New Fight Breaks Out Over Loan Participations

CLEVELAND – In another of a growing number of disputes over participation lending, NCUA filed suit in federal court here yesterday contesting ownership of a $11 million participated loan that belonged to the year’s biggest credit union failure, St. Paul’s Croatian FCU, a one-time $250 million credit union shuttered in May.

Another Ohio credit union, LorMet Community FCU, which bought a 90% participation in the loan, claims it now owns the whole loan because of a clause in the participation agreement that gives it right to the whole loan if the seller becomes insolvent or is taken over by the regulator and the new owner fails to cure the loan within 30 days.

NCUA claims that the U.S. Code of Federal Regulations gives the agency as liquidator of St. Paul’s Croatian, to disallow claims such as LorMet Community’s.

Several other legal disputes have broken out recently over loan participations, including one last month over participations bought from failed Eastern Financial Florida CU, and recent fights over speculative real estate loans sold by Norlarco CU, participations sold by failed Cal State 9 CU, and shares in subprime auto loans sold by Centrix Financial.

Several federal courts have demurred to NCUA in recent cases in which the federal regulator is disputing authority over the carcasses of failed credit unions.

The failure of St.

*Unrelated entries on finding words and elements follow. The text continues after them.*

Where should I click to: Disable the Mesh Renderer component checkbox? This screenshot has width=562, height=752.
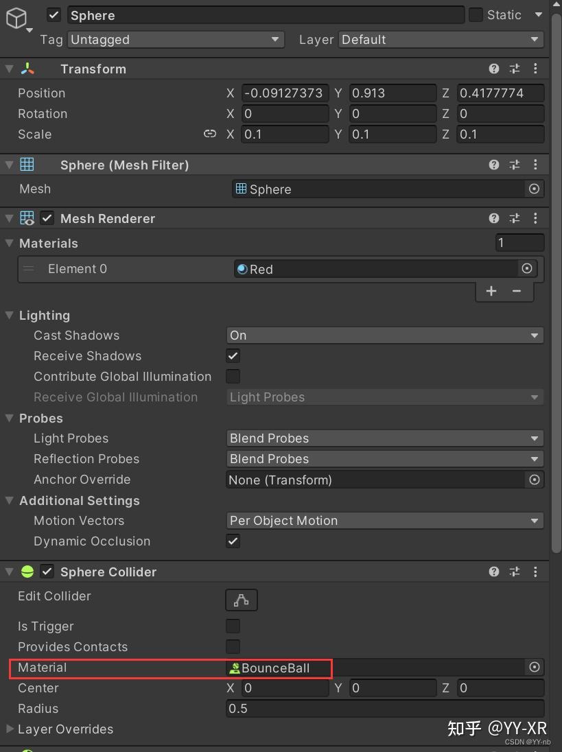47,218
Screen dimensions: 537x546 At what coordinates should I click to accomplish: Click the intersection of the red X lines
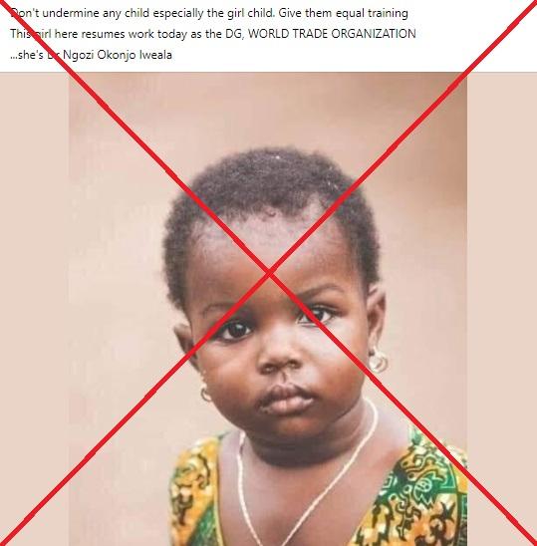(x=269, y=273)
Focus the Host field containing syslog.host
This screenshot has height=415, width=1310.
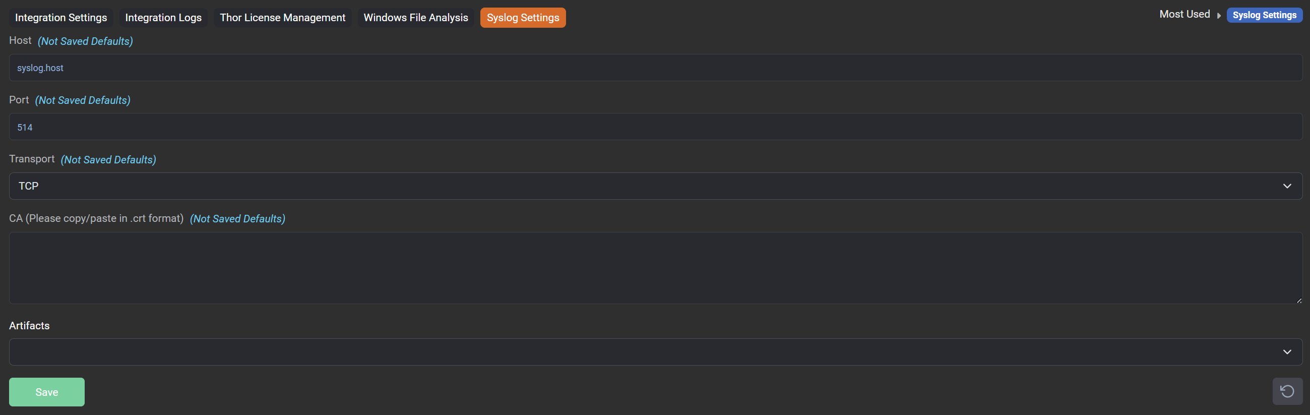click(x=655, y=68)
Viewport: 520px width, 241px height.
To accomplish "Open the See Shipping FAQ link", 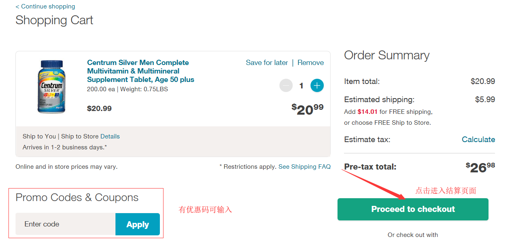I will click(304, 166).
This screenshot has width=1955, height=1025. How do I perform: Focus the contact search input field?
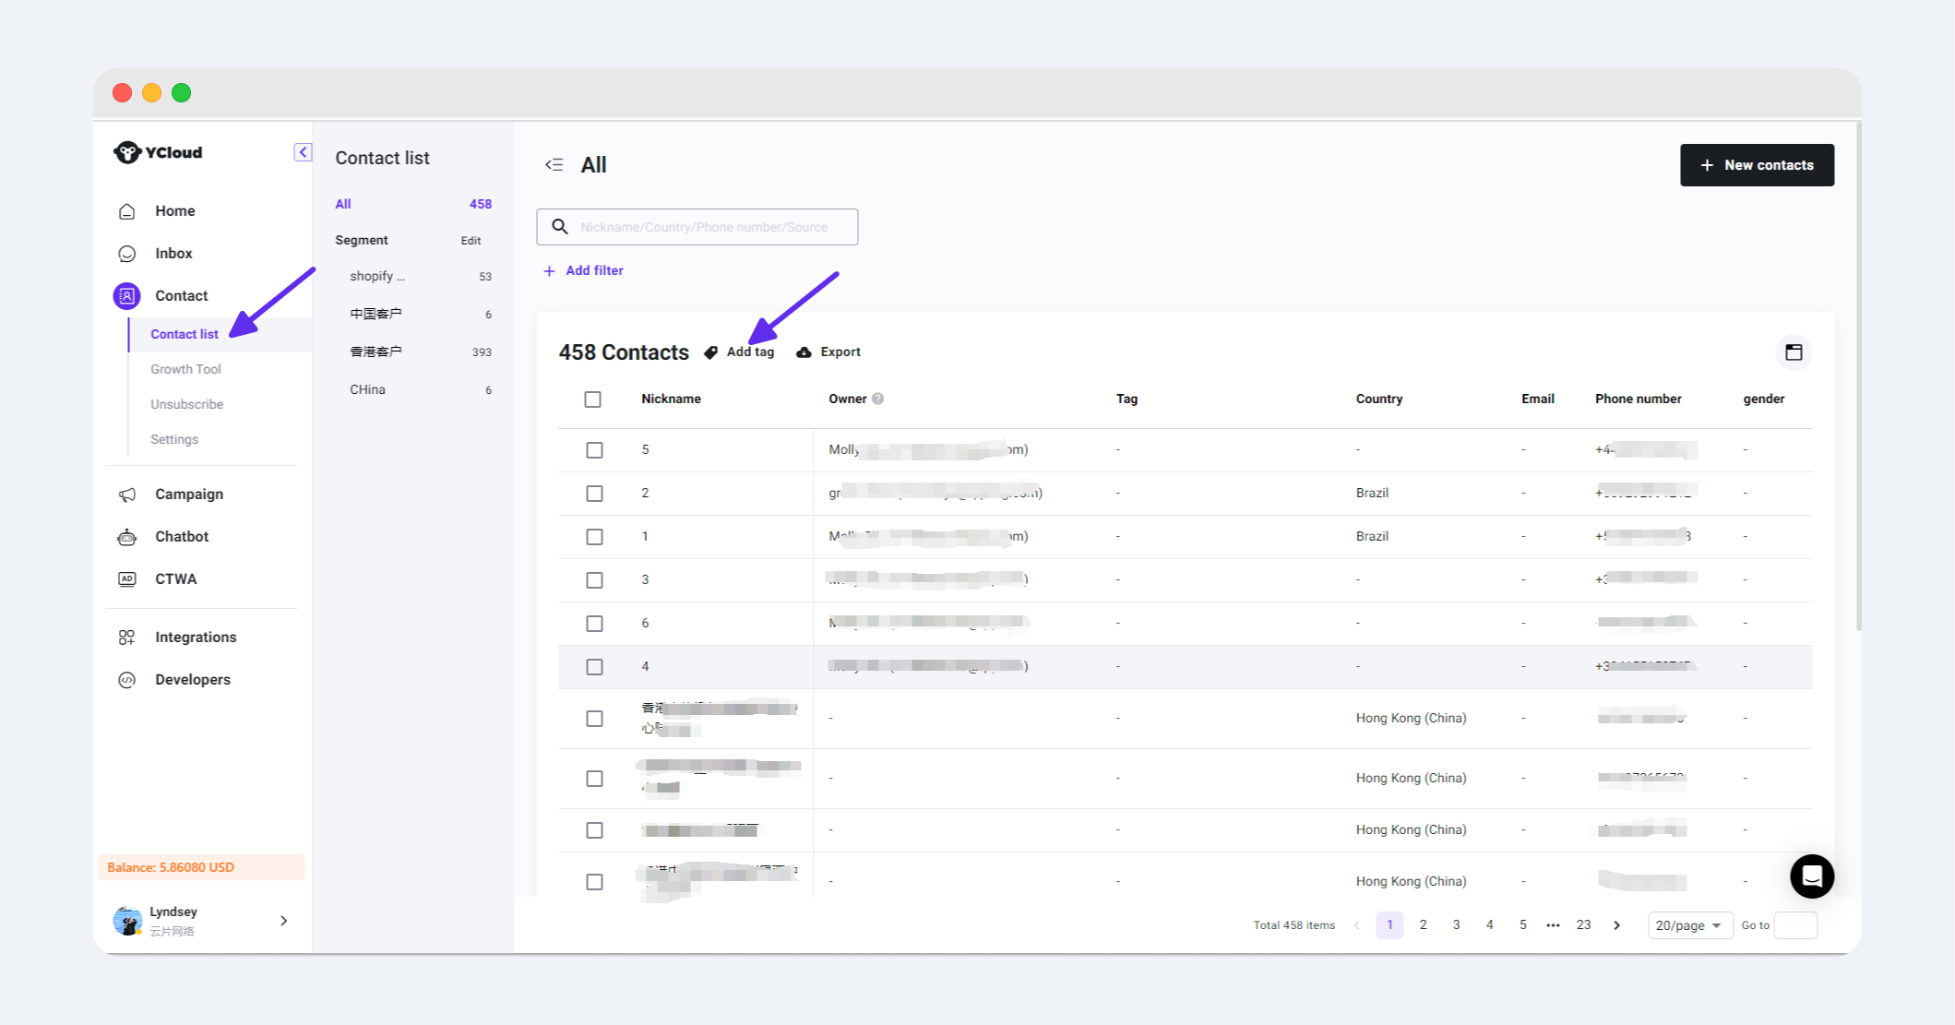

Paul’s Croatian FCU was a strange one, with NCUA taking over the 67-year-old Croatian immigrant credit union May 1, then liquidating it less than a week later. NCUA would only say the move came amid record keeping shortfalls and a rapid deterioration of the credit union's financial condition, even though the credit union's financial show a solid $5.4-million net for 2009 and a $1.4-million net for the first quarter of 2010 and 13% net worth.